Илзе форменным образом взвыла.
— Не беспокойтесь понапрасну. Я позабочусь, чтобы фройляйн фон Зассен ничего не потеряла — я за это ручаюсь. — Он достал из стоящей рядом со столом кассы четыре банкноты и протянул их мне. Затем он быстро написал на листке несколько слов.
— Будьте добры, подпишите эту расписку, — он протянул мне перо.
— Пускай это сделает Илзе — я очень плохо пишу, — ответила я чистосердечно.
На его лице промелькнула слабая улыбка.
— Это не по правилам ведения дел, — объяснил он. — Если я даю капитал вам, то подписи фрау Илзе недостаточно. … Ваше имя вы же сможете написать?
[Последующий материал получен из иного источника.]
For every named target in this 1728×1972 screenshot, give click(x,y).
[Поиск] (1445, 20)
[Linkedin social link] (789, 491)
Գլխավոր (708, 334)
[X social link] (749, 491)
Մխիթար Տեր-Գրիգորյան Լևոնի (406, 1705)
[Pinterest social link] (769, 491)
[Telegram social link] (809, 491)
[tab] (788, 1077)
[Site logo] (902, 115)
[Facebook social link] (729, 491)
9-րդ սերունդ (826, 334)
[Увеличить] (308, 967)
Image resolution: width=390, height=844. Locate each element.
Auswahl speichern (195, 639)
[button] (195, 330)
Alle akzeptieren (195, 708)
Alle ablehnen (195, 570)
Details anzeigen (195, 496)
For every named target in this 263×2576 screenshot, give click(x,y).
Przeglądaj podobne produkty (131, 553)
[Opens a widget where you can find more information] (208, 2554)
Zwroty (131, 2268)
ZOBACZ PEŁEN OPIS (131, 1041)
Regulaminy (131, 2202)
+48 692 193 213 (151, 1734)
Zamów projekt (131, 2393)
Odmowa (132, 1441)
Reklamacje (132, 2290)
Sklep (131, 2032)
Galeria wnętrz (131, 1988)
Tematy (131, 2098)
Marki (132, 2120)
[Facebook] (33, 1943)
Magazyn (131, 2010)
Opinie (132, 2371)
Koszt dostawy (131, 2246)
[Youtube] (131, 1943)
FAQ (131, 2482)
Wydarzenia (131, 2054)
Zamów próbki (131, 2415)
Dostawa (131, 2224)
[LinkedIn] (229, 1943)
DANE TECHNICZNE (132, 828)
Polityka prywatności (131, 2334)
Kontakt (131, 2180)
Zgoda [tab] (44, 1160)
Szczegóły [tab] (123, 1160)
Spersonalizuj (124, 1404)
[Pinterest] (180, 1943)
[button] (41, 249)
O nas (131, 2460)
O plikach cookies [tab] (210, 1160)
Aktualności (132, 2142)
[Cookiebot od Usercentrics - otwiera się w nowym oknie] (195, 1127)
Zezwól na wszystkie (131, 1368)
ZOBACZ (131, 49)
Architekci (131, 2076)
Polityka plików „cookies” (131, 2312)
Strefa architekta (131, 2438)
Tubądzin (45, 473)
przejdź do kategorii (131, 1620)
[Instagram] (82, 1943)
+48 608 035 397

— О да; но вы увидите, какие это ужасные каракули.
Я подошла к конторке, уселась на стул, который он мне пододвинул, и довольно поглядела на фройляйн Флиднер и Шарлотту, которые тут же дружно засмеялись. Как забавно, наверное, смотрелась хрупкая девичья фигурка на почтенном конторском стуле, перед толстыми, солидными фолиантами, за которыми едва был виден её нос!.. Я засмеялась вместе с ними, и как же легко стало у меня на сердце! Я была счастлива, что смогла отвоевать деньги для моей тёти.
Господин Клаудиус оперся рукой о письменный стол, заслоняя меня от остальных. Я схватила перо и начала выводить «Л».
— Так не пойдёт, — сказала я и остановилась, когда заметила, что он смотрит на меня. — Вы не должны глядеть на мои руки.
— Что, это запрещено? Можно узнать, почему?
— Ой, разве вы сами не видите? Потому что они такие загорелые и противные, — откровенно ответила я, немного злясь из-за того, что он вынудил меня саму это произнести.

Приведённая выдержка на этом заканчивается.